Problem details
Copy every record exactly, with nothing left out.

Dataset

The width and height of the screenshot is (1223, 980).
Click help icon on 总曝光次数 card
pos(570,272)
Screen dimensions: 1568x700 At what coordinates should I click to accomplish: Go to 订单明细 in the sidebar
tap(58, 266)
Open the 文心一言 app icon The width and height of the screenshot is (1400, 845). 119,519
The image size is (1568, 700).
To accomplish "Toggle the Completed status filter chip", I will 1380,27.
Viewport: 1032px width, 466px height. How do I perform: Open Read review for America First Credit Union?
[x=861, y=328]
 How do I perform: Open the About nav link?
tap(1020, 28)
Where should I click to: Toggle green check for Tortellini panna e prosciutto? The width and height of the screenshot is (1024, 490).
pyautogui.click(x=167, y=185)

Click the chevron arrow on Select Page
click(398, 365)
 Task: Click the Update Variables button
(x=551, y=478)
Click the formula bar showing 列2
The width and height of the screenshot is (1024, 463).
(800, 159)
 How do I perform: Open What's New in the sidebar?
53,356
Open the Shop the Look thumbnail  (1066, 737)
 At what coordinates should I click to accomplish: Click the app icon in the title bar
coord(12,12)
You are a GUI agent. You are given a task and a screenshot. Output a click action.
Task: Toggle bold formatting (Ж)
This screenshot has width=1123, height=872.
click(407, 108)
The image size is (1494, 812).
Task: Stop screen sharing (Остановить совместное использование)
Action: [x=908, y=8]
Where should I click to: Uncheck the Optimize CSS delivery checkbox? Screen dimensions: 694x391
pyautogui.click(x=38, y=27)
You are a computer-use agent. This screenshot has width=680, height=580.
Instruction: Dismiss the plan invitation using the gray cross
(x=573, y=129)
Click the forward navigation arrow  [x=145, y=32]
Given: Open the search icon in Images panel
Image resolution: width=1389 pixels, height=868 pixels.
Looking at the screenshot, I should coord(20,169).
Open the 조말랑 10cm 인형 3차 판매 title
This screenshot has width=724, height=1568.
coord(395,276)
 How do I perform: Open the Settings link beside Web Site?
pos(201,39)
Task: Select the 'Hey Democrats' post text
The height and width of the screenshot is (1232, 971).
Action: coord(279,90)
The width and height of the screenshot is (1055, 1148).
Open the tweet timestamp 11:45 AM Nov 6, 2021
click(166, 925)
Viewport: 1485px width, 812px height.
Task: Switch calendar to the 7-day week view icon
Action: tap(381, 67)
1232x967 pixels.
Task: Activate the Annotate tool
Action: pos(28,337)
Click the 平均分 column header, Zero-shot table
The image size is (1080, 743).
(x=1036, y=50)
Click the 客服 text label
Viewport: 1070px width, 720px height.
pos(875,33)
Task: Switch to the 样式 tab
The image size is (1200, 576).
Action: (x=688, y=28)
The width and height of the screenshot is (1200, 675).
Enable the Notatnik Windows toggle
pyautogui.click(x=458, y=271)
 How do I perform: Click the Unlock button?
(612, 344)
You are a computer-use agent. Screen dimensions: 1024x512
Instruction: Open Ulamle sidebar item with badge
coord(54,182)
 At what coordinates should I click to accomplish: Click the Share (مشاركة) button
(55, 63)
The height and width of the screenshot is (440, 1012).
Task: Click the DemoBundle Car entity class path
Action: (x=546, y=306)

Answer section
The width and height of the screenshot is (1223, 980).
Click help icon on 总曝光次数 card
pos(570,272)
Screen dimensions: 1568x700 At what coordinates should I click to accomplish: Go to 订单明细 in the sidebar
tap(58, 266)
Open the 文心一言 app icon The width and height of the screenshot is (1400, 845). 119,519
The image size is (1568, 700).
To accomplish "Toggle the Completed status filter chip", I will 1380,27.
Viewport: 1032px width, 466px height. How do I perform: Open Read review for America First Credit Union?
[x=861, y=328]
 How do I perform: Open the About nav link?
tap(1020, 28)
Where should I click to: Toggle green check for Tortellini panna e prosciutto? The width and height of the screenshot is (1024, 490).
pyautogui.click(x=167, y=185)

Click the chevron arrow on Select Page
click(398, 365)
 Task: Click the Update Variables button
(x=551, y=478)
Click the formula bar showing 列2
The width and height of the screenshot is (1024, 463).
(800, 159)
 How do I perform: Open What's New in the sidebar?
53,356
Open the Shop the Look thumbnail  (1066, 737)
 At what coordinates should I click to accomplish: Click the app icon in the title bar
coord(12,12)
You are a GUI agent. You are given a task and a screenshot. Output a click action.
Task: Toggle bold formatting (Ж)
This screenshot has width=1123, height=872.
click(407, 108)
The image size is (1494, 812).
Task: Stop screen sharing (Остановить совместное использование)
Action: [x=908, y=8]
Where should I click to: Uncheck the Optimize CSS delivery checkbox? Screen dimensions: 694x391
pyautogui.click(x=38, y=27)
You are a computer-use agent. This screenshot has width=680, height=580.
Instruction: Dismiss the plan invitation using the gray cross
(x=573, y=129)
Click the forward navigation arrow  [x=145, y=32]
Given: Open the search icon in Images panel
Image resolution: width=1389 pixels, height=868 pixels.
Looking at the screenshot, I should coord(20,169).
Open the 조말랑 10cm 인형 3차 판매 title
This screenshot has width=724, height=1568.
coord(395,276)
 How do I perform: Open the Settings link beside Web Site?
pos(201,39)
Task: Select the 'Hey Democrats' post text
The height and width of the screenshot is (1232, 971).
Action: coord(279,90)
The width and height of the screenshot is (1055, 1148).
Open the tweet timestamp 11:45 AM Nov 6, 2021
click(166, 925)
Viewport: 1485px width, 812px height.
Task: Switch calendar to the 7-day week view icon
Action: tap(381, 67)
1232x967 pixels.
Task: Activate the Annotate tool
Action: pos(28,337)
Click the 平均分 column header, Zero-shot table
The image size is (1080, 743).
(x=1036, y=50)
Click the 客服 text label
Viewport: 1070px width, 720px height.
pos(875,33)
Task: Switch to the 样式 tab
The image size is (1200, 576).
Action: (x=688, y=28)
The width and height of the screenshot is (1200, 675).
Enable the Notatnik Windows toggle
pyautogui.click(x=458, y=271)
 How do I perform: Click the Unlock button?
(612, 344)
You are a computer-use agent. Screen dimensions: 1024x512
Instruction: Open Ulamle sidebar item with badge
coord(54,182)
 At what coordinates should I click to accomplish: Click the Share (مشاركة) button
(55, 63)
The height and width of the screenshot is (440, 1012).
Task: Click the DemoBundle Car entity class path
Action: (x=546, y=306)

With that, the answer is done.